ROANOKE TIMES 
                      Copyright (c) 1996, Roanoke Times

DATE: Monday, March 11, 1996                 TAG: 9603110061
SECTION: SPORTS                   PAGE: B=1  EDITION: METRO 
COLUMN: Jack Bogaczyk
SOURCE: JACK BOGACZYK


NO STRENGTH IN NUMBERS FOR HOKIES

If Virginia Tech felt a different sort of March madness watching the NCAA Tournament men's basketball pairings unveiled Sunday, perhaps the Hokies should look at the bracket through Jerry Tarkanian's glasses.

The NCAA bubble burst for ``Tark the Shark'' when the 64-team NCAA bracket was announced. Did anyone really think the NCAA was going to let longtime nemesis Tark into the field, even if his address had changed from Nevada-Las Vegas to Fresno State?

Actually, the reason Tarkanian's club didn't get a third bid for the Western Athletic Conference was the same reason the Hokies ended up in Dallas, seeded in the bottom half of the field, meeting Wisconsin-Green Bay.

Since the last time the Hokies went to the Large Limbo, a decade ago, one factor in the selection process has become increasingly important.
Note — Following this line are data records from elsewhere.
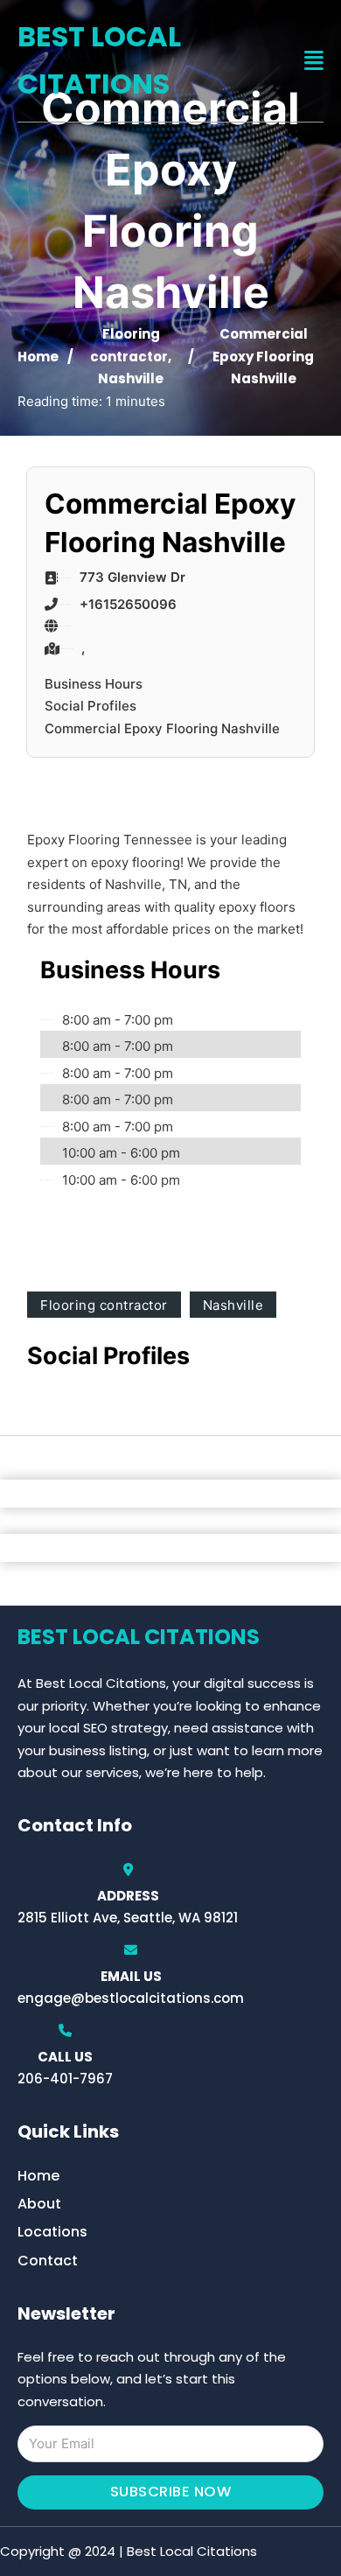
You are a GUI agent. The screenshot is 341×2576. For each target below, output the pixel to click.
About (39, 2204)
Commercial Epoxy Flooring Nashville (162, 728)
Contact (47, 2260)
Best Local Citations (99, 60)
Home (38, 356)
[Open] (314, 61)
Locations (52, 2232)
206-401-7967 (65, 2078)
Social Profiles (90, 705)
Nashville (131, 378)
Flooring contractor (104, 1305)
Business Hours (94, 684)
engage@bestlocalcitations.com (130, 1998)
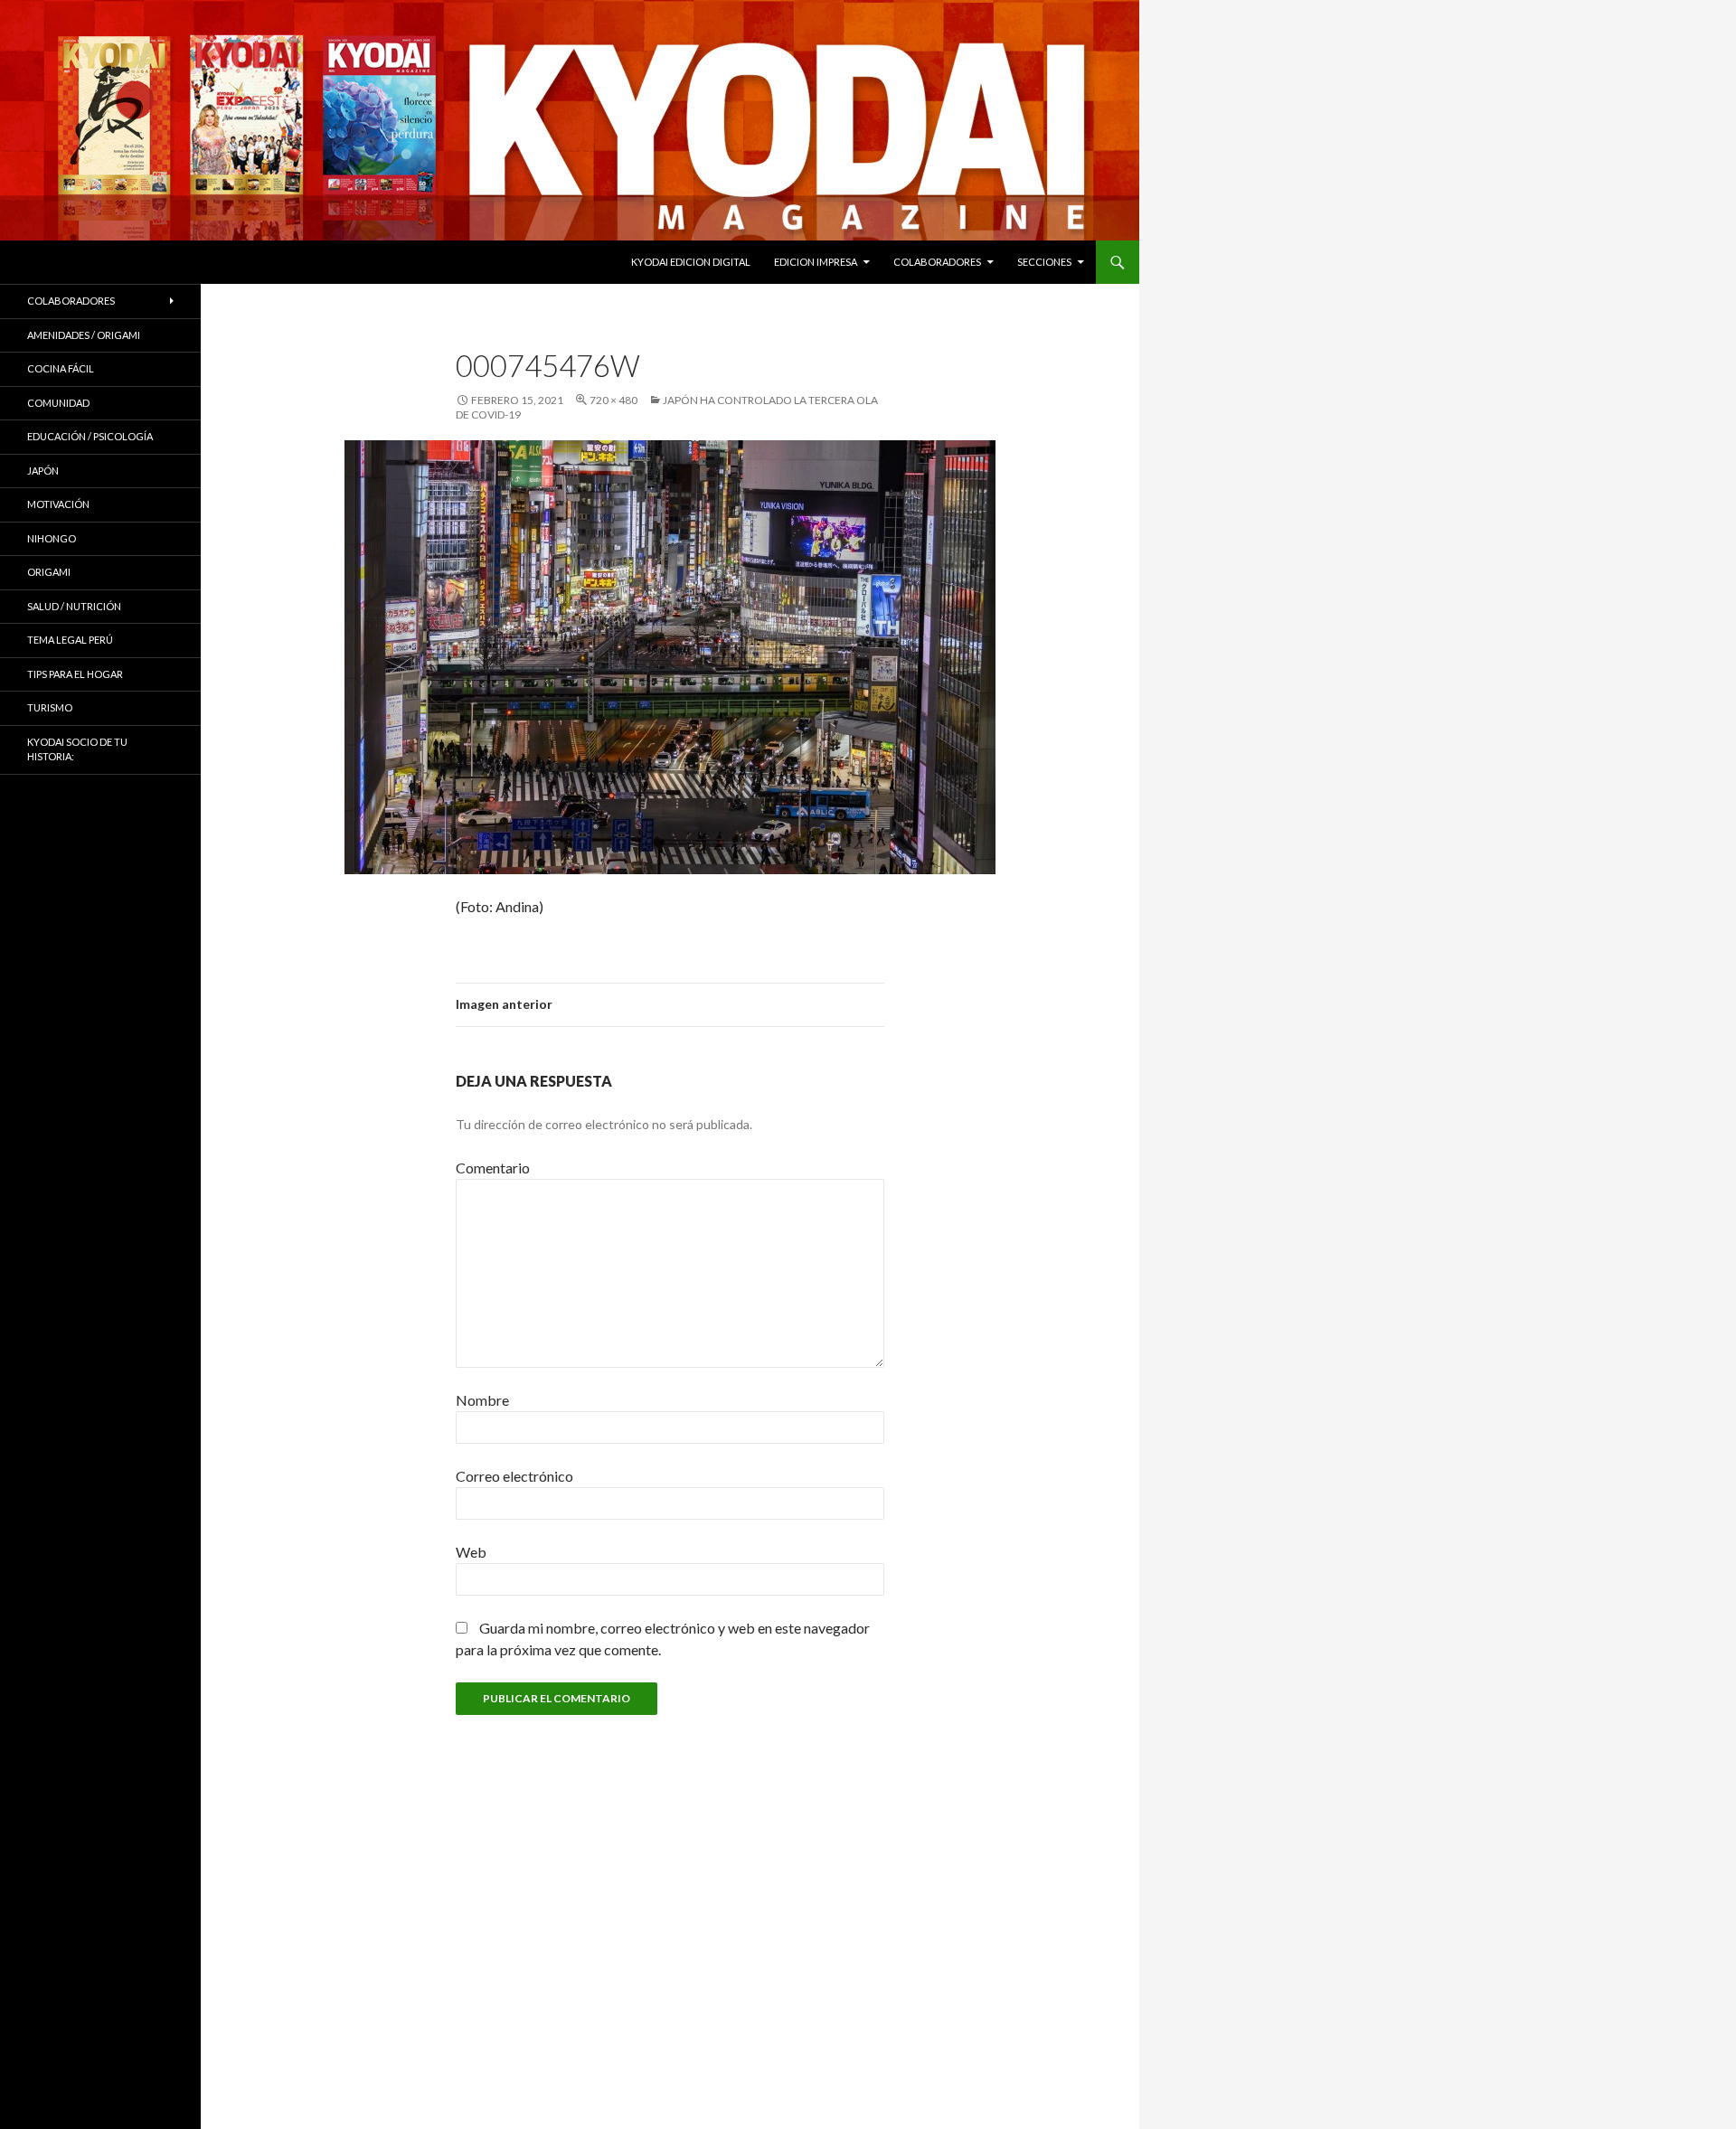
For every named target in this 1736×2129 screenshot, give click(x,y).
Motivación (58, 504)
It's the reason ninth-seeded Tech (22-5), ranked 15th before their Atlantic 10 Conference tournament tumble against Rhode Island, is the lowest-seeded NCAA team from the Associated Press' March 3 poll. It's the reason Tulane didn't gain Conference USA a fifth bid. It's the reason Fresno State is NIT-bound. It's why College of Charleston (S.C.) really had no chance. It's why Bradley and Santa Clara will go to the dance.

It's strength of schedule.

In the worst and most balanced bracket since the NCAA went to 64 teams in 1985, strength of schedule was crucial in selection and seeding. That's why Temple and Maryland received seventh seeds, despite 12 losses. It's why Arizona was seeded higher than UCLA, although the Bruins won the Pacific-10 Conference title over the Wildcats.
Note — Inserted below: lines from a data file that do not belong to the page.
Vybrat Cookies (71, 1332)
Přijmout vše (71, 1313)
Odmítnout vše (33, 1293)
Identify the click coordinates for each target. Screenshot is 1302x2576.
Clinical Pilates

Some Hokies have spent the season trying to discredit the Ratings Percentage Index (RPI), one of the measuring sticks the NCAA uses in its selection and seeding process. Strength of schedule is half of the RPI. Tech's schedule wasn't as good as it looked when it was made, when Virginia and West Virginia had losing seasons and North Carolina-Charlotte skidded to .500.
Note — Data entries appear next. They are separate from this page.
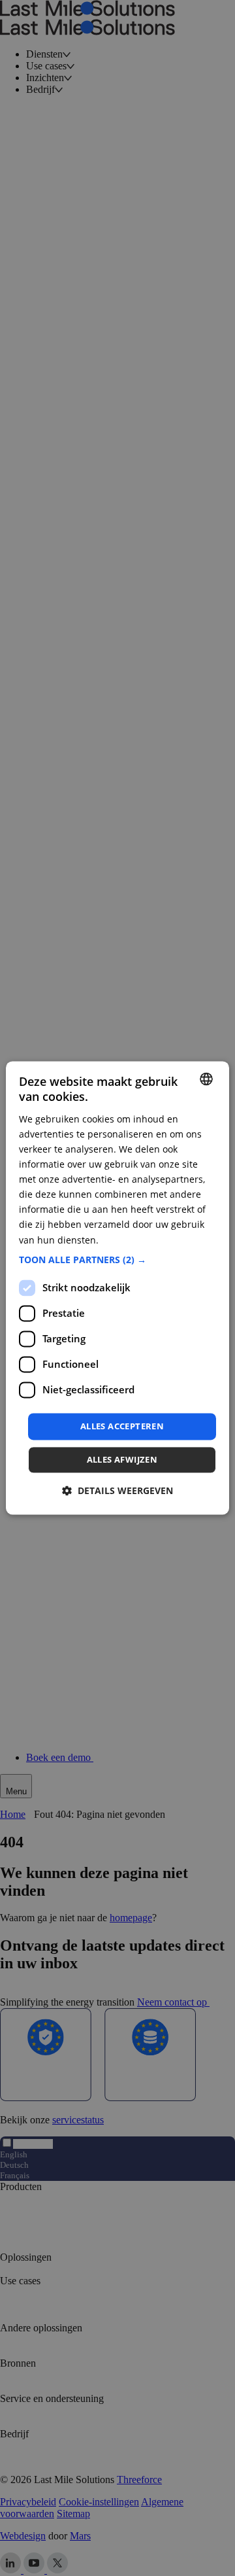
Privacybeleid (130, 1240)
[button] (117, 1260)
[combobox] (206, 1078)
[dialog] (117, 1287)
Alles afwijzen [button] (122, 1460)
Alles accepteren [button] (122, 1426)
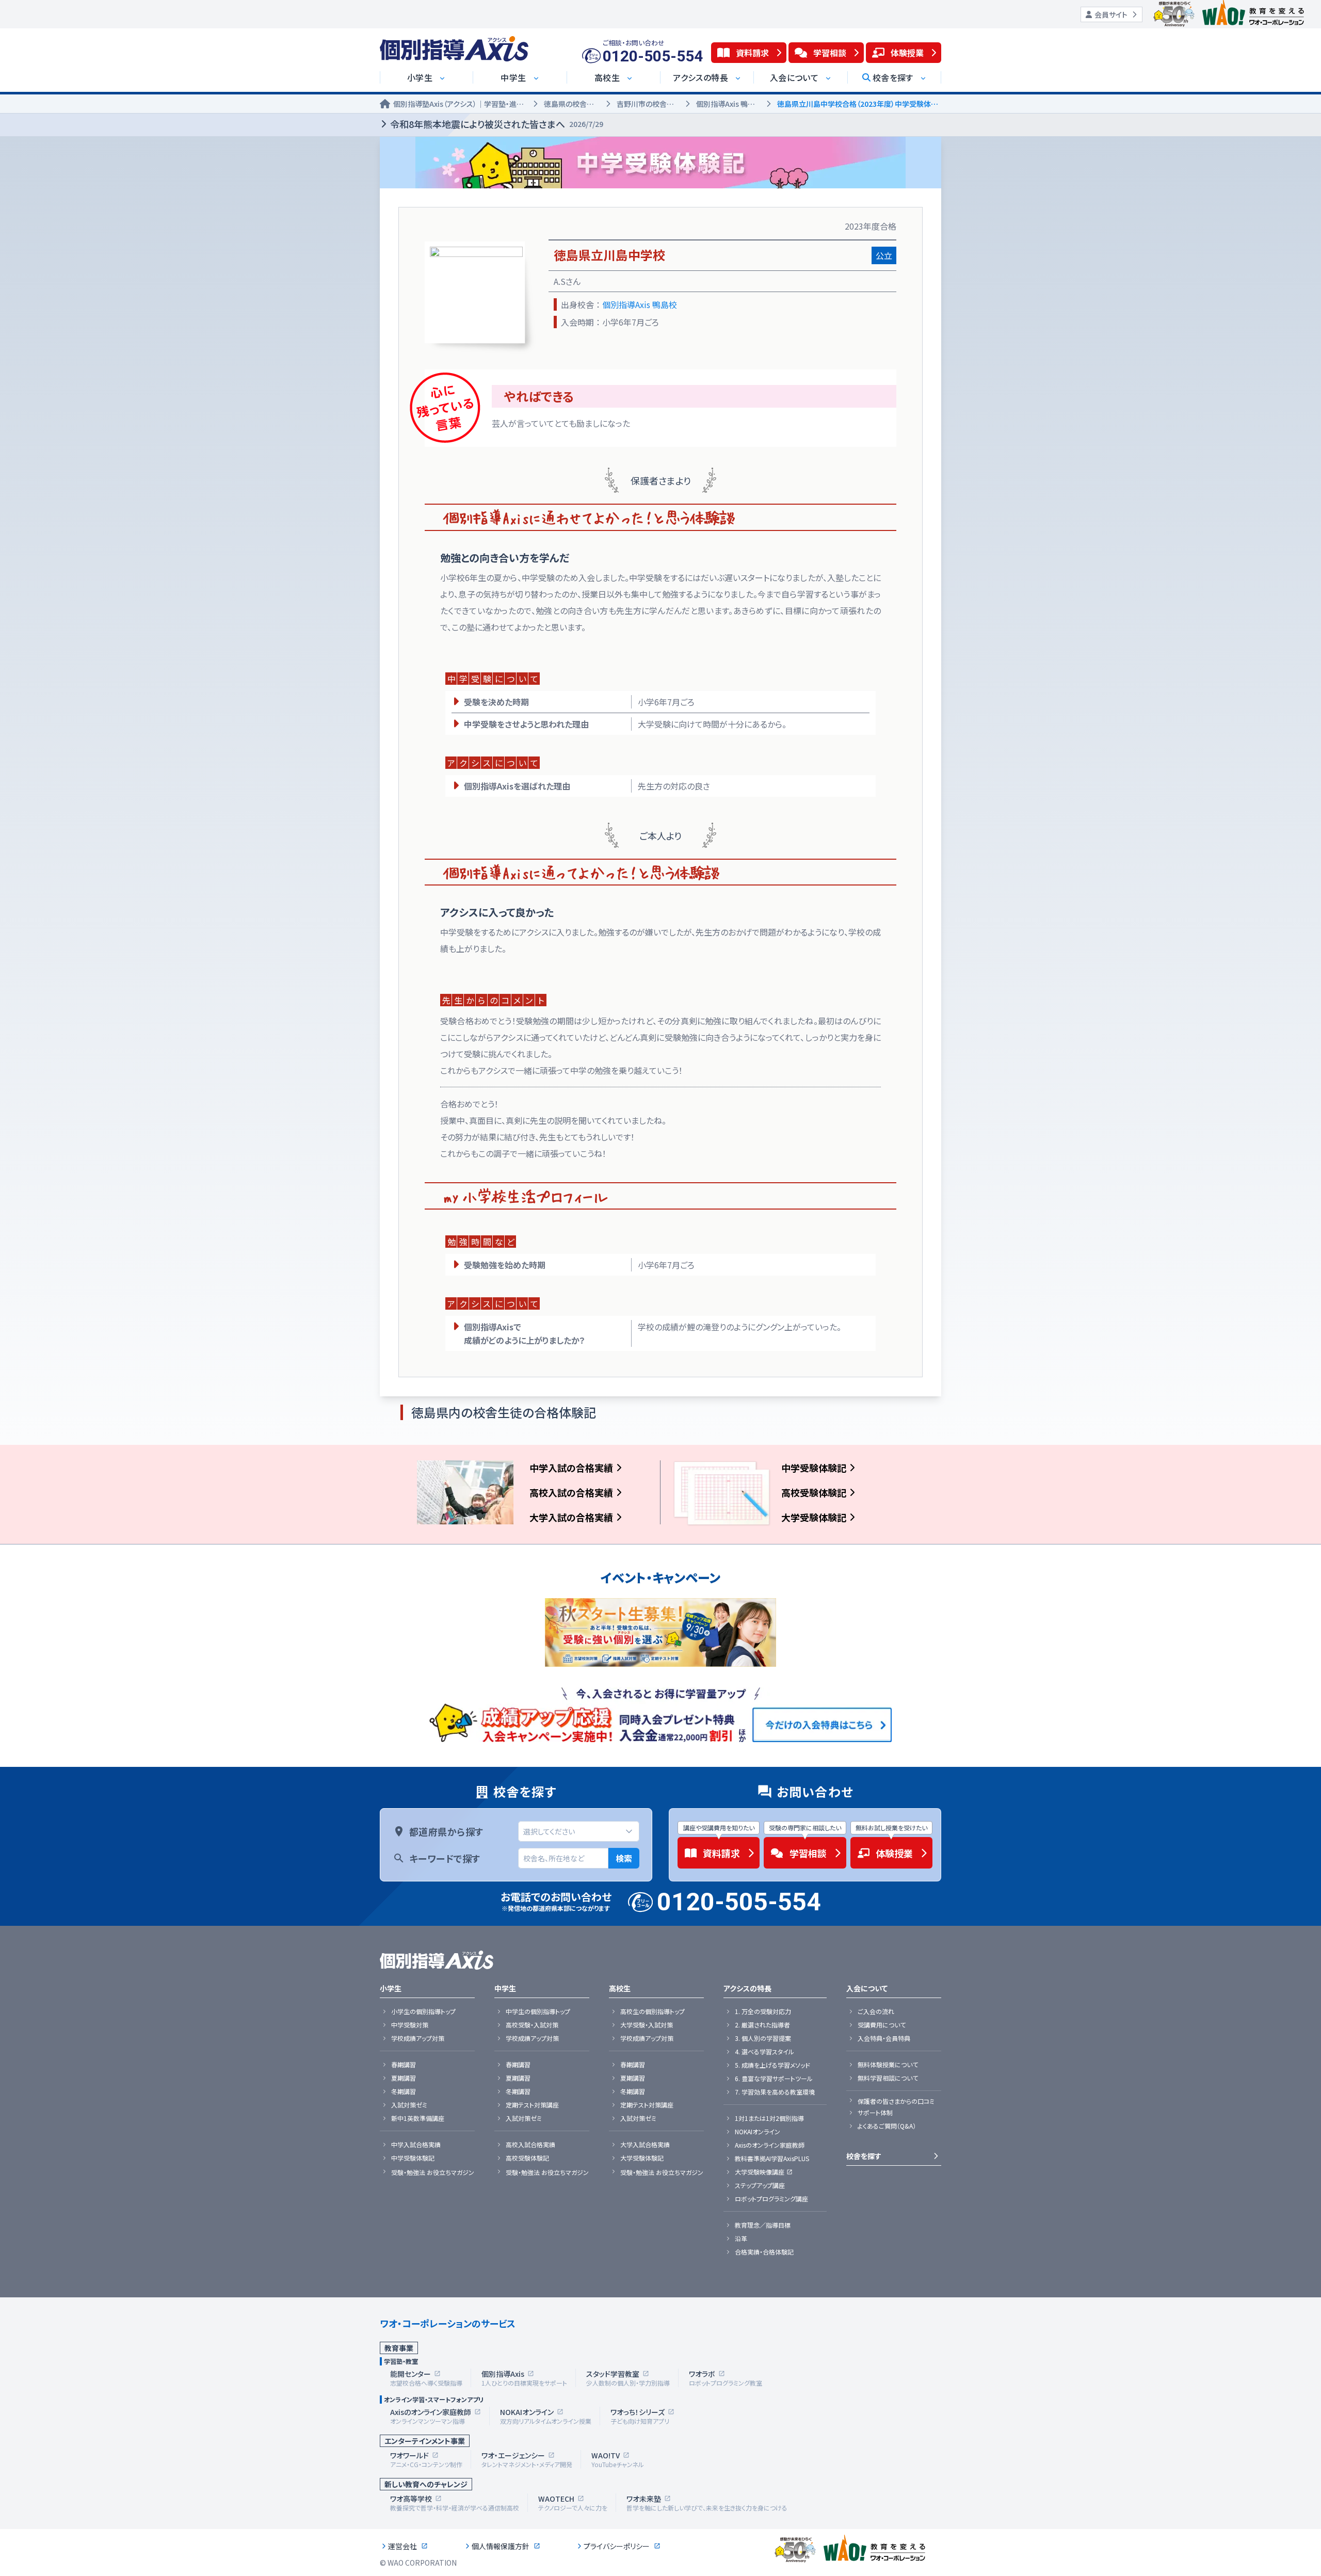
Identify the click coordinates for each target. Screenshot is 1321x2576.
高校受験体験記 (813, 1492)
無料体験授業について (888, 2064)
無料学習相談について (888, 2078)
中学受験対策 (409, 2025)
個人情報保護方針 (500, 2546)
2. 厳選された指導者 (762, 2025)
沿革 (741, 2238)
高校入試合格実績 (530, 2144)
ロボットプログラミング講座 (771, 2199)
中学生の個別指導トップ (538, 2011)
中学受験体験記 (813, 1467)
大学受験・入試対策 (646, 2025)
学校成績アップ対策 (417, 2038)
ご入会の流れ (876, 2011)
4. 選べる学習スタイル (764, 2052)
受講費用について (882, 2025)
Tech is 7-5 against teams with winning records - and two of those were over Dayton (15-14) - and 15-0 against the rest of the schedule. The Hokies split with conference foe George Washington, and the Colonials split with Massachusetts. However, the Colonials received only an 11th seed in the West, because their schedule ranked in the bottom 100 in the country.

The bracket reflects the kind of season it was in college hoops. Because of the balance, more coaches than usual will be terrified of second-round matchups. However, thanks to upsets in conference tournaments, the bottom of the seed pool seems weaker than ever. One-fourth of the field was ranked lower than 70th in last week's RPI.

For only the second time in history, there are two teams with losing records in the field - San Jose State and Central Florida. The only other time that happened, Bradley and Oklahoma City made it in 1955 because District 5 needed to send two independents into the 24-team bracket, and that district had only two independents.

The Southeast Region appears the toughest. Connecticut, Cincinnati, Georgia Tech, UCLA, Mississippi State, Indiana, Temple and Duke form the top half of that Sweet 16. Those first five all won conference regular-season or tournament titles. Half of the Midwest bracket was ranked a week ago, including the Hokies and Green Bay.

It appears the committee also tried to balance the regions by ignoring geography. In this NCAA field perhaps more than any in recent memory, there's no place like home for very few.

Texas Tech got a third seed, but instead of playing in Dallas, the Red Raiders go to Richmond. Indiana, Louisville, Cincinnati and Purdue all would have felt right at home in the first round at the RCA Dome in Indianapolis. Instead, they're spread from Orlando, Fla., to Milwaukee to Albuquerque, N.M. The Clemson-Georgia neighborhood rivalry tips off in New Mexico.

On the Road to the Final four at the Meadowlands, however, it matters not as much where you play as who you play. Obviously, who you play matters long before March, too.